On Tue, Sep 2, 2014 at 12:00 PM, Brad Jorsch (Anomie) <bjorsch(a)wikimedia.org
wrote:
That would take a more detailed look at what is
actually trying to be
accomplished with these dialogs. For example, enwiki's Teahouse[1] has a
dialog for newbies to more easily post questions, but it's implemented as a
gadget that generates the form specific for that page. To what extent to we
have actual use cases for many differently-designed dialogs? How does the
lisp even enter into the current design?
The part about lisp, perhaps I've addressed in the other message I just
posted (though it seems to have gone off with a distressing number of typos
in it). And as for looking at examples of dialogs --- I agree, and I
/don't/ have examples, exactly because this ****storm over superprotect has
been precipitated by the Foundation /before/ I'd really intended to go
widely public with my tools. I've decided people should be aware of what
I'm doing even though I'm not quite there yet, but honestly, the primary
route I'd always envisioned, to convince people that my ideas were viable,
was to /demonstrate/ it, by building the tools and then starting to use
them to build wizards. This is what has always worked best for me in the
past: if I can see the potential in a low-level tool, the best way to show
others the potential I see is to make it real.
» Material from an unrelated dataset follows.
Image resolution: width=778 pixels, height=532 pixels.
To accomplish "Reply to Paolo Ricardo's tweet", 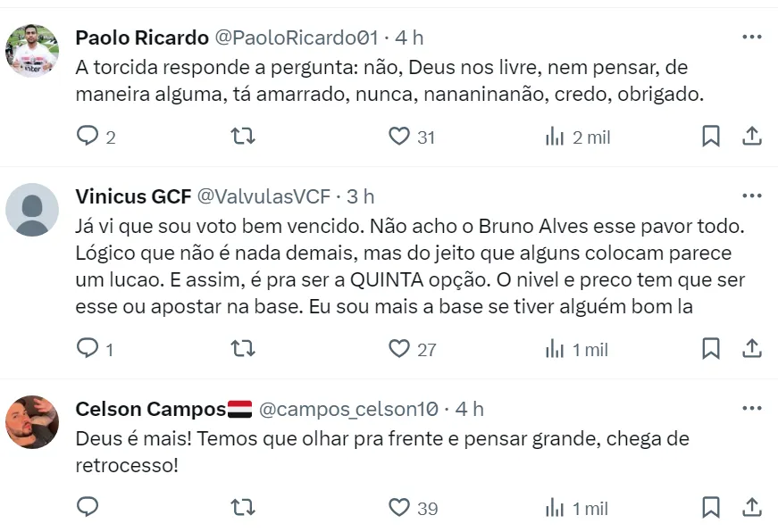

It's taken me an appalling
amount of time (three years) to develop the tools, partly because at every
little step in the design I've stopped to consider the implications for
practical applications (like the difference between carving a statue by
hand-and-eye with a hammer and chisel, versus pouring cement into a mold).
Which I suppose is another part of my contention that design decisions
about wikis should be made in the field.